[Material provided]

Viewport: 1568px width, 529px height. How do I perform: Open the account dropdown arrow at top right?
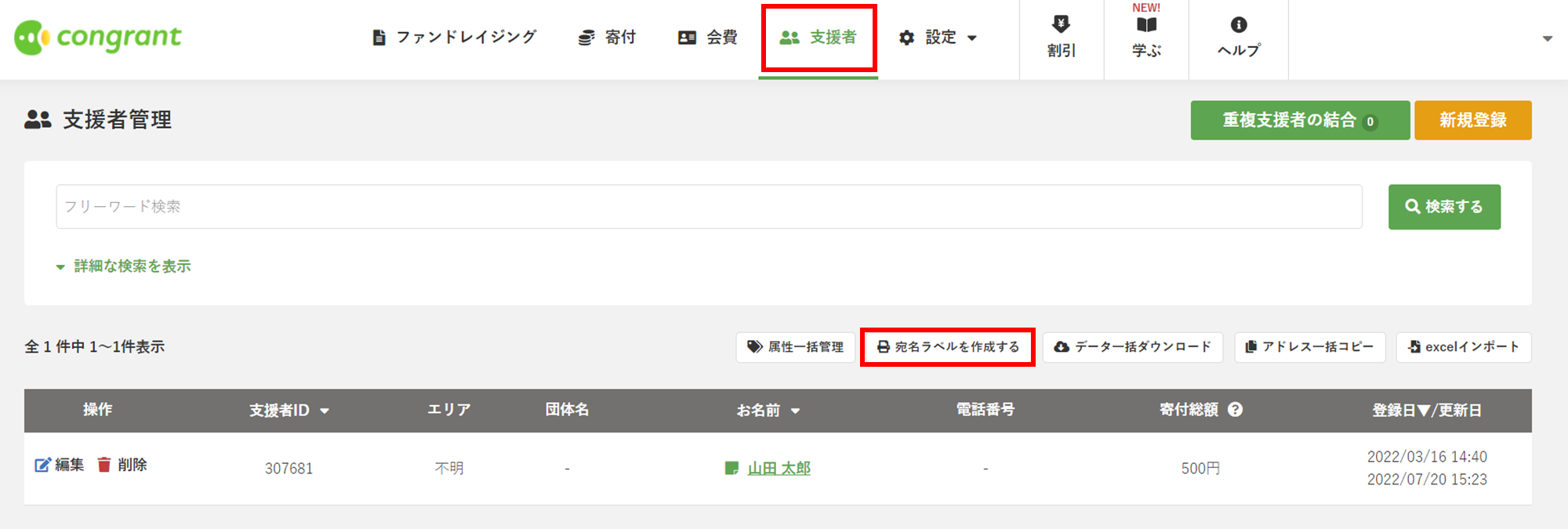1547,38
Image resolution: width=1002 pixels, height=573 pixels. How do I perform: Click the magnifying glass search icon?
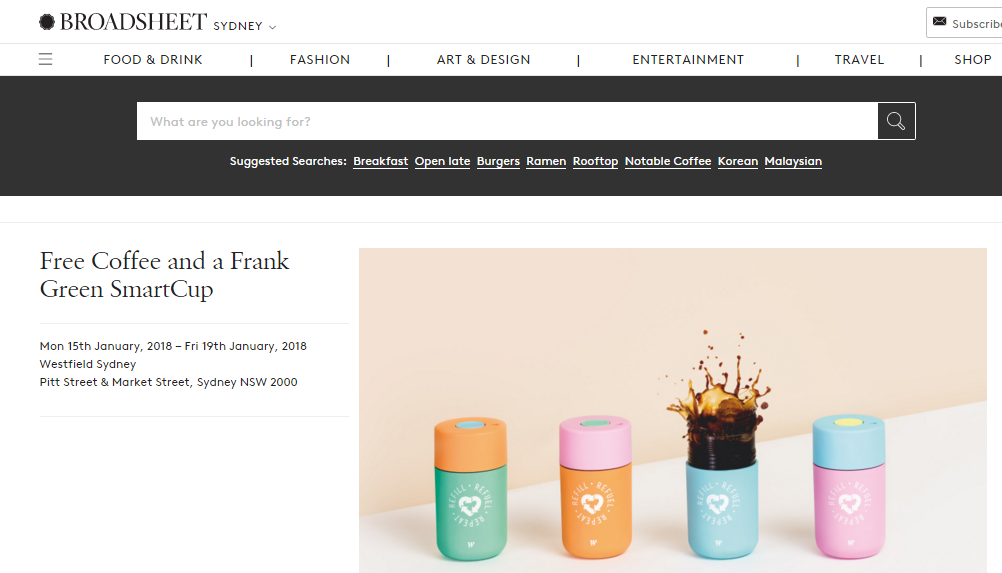pyautogui.click(x=896, y=121)
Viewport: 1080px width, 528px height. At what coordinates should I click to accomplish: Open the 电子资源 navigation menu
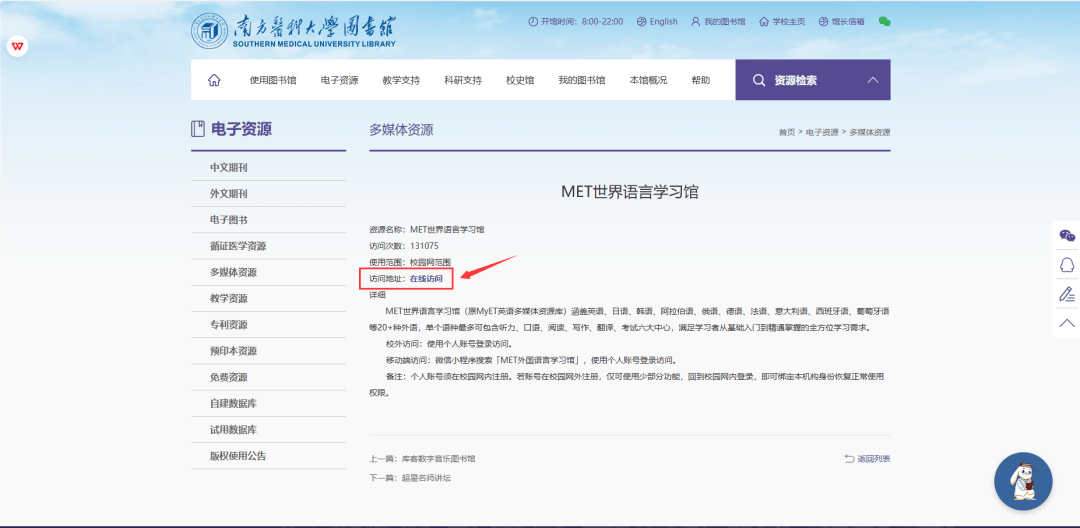[x=339, y=80]
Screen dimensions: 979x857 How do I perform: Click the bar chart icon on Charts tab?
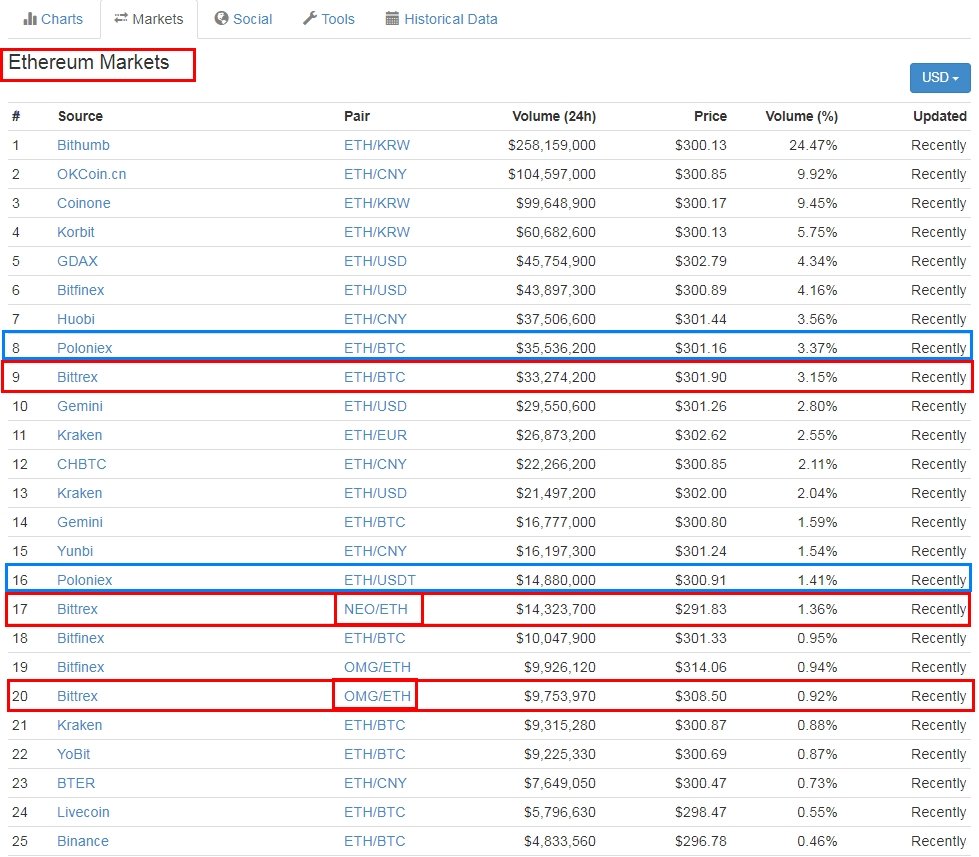(x=30, y=19)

[/Material provided]

**Work request**
Every line above should be output exactly, except for the pictures.

**Solution to this exercise**
Viewport: 1568px width, 529px height. How do I perform: Open the account dropdown arrow at top right?
1547,38
Image resolution: width=1002 pixels, height=573 pixels. How do I perform: Click the magnifying glass search icon?
pyautogui.click(x=896, y=121)
Viewport: 1080px width, 528px height. At what coordinates should I click to accomplish: Open the 电子资源 navigation menu
[x=339, y=80]
Screen dimensions: 979x857 How do I perform: Click the bar chart icon on Charts tab?
(x=30, y=19)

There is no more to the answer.